→ **INSTRUCTIONS FOR THE TASK**
Nothing but the lines from the one holding "The width and" through the last line of the material below should be set down, exactly and without images.
** Opening ENTRIES PROVIDED block **
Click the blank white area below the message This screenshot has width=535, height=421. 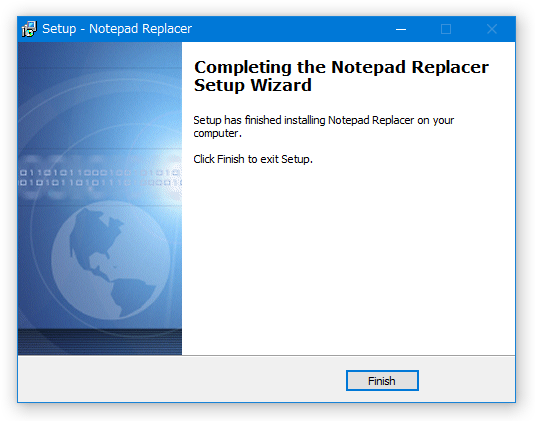[x=348, y=259]
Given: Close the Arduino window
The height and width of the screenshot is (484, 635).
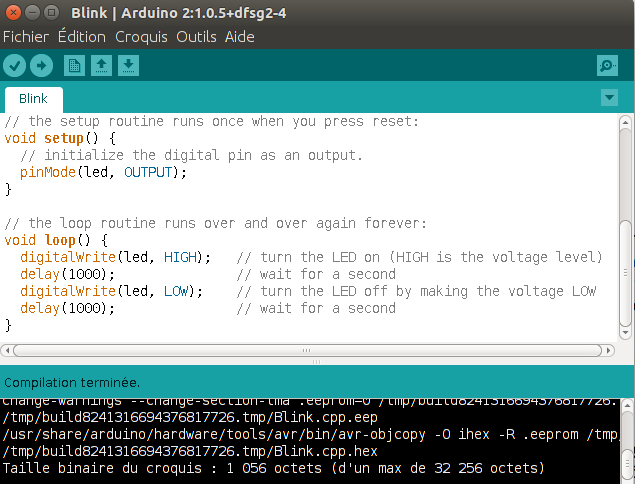Looking at the screenshot, I should click(x=13, y=13).
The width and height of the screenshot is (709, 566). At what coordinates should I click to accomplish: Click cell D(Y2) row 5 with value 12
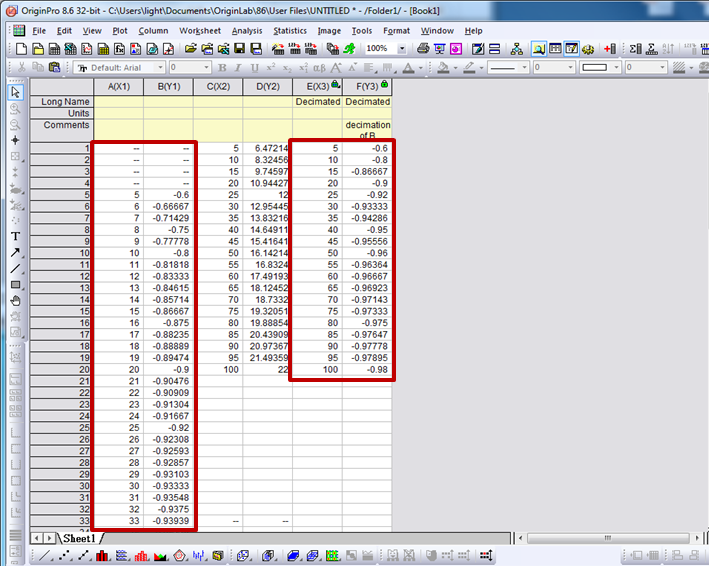(x=267, y=195)
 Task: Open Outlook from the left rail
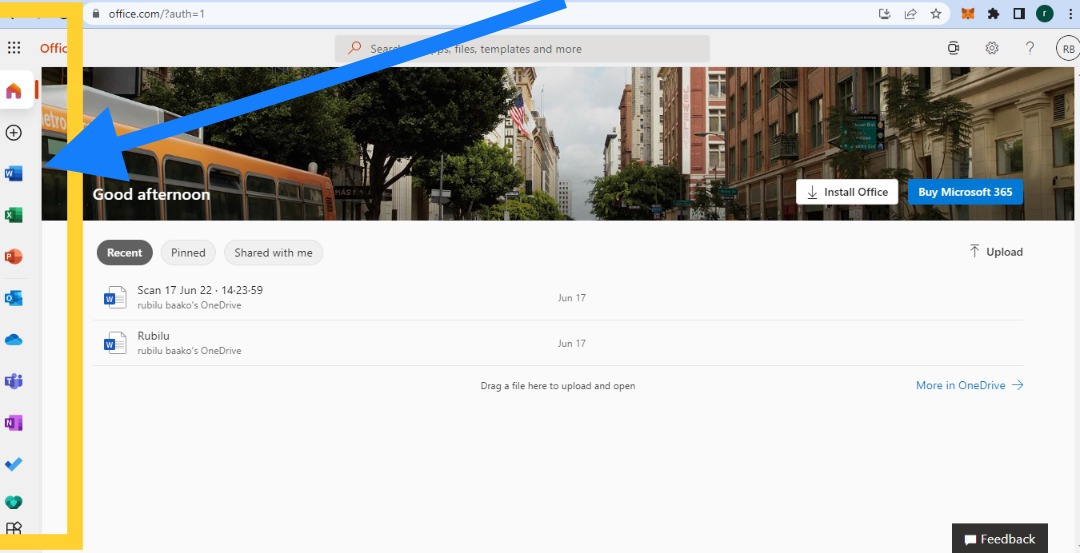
** Closing ENTRIES PROVIDED block **
→ **TASK RESPONSE**
The width and height of the screenshot is (709, 566). At what coordinates should I click to accomplish: Click cell D(Y2) row 5 with value 12
(x=267, y=195)
 Task: Open Outlook from the left rail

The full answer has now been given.